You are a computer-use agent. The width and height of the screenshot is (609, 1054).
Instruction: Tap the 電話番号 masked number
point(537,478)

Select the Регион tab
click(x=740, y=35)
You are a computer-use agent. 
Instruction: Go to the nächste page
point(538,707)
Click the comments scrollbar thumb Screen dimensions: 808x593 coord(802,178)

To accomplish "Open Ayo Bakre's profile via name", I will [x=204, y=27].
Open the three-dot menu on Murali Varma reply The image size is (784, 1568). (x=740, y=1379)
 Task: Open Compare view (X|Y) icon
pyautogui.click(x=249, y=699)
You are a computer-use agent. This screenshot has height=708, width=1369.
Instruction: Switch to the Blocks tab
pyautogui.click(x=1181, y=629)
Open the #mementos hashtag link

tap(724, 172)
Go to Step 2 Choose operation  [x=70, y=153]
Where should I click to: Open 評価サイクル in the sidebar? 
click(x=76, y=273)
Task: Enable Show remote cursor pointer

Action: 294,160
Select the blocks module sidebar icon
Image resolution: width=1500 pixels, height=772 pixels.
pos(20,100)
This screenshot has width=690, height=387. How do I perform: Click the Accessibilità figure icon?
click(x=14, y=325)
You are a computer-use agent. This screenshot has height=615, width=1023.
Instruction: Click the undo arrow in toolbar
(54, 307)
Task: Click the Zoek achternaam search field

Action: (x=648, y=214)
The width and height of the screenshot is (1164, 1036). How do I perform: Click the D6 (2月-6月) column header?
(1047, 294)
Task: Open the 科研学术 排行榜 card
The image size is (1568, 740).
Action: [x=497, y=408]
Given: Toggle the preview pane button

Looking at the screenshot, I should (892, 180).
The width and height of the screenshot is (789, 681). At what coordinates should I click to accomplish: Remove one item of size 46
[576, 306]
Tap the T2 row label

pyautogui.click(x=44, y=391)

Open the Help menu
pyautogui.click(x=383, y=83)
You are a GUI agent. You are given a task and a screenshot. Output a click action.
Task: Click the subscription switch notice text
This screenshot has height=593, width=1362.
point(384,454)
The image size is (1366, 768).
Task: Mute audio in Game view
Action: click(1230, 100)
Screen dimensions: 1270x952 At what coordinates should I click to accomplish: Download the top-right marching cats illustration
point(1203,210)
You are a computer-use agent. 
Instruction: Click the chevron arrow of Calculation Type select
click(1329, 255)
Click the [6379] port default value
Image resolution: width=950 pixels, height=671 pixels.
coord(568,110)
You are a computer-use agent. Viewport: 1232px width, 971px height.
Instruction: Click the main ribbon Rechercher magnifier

____________

● WHAT YOU WILL DO: Output the lines from the one holding "Image resolution: width=950" to the last line of the material, inclusive, exactly as they appear. Add no others.

● SOLVED EXERCISE:
Image resolution: width=950 pixels, height=671 pixels.
coord(568,110)
You are a computer-use agent. Viewport: 1232px width, 971px height.
Instruction: Click the main ribbon Rechercher magnifier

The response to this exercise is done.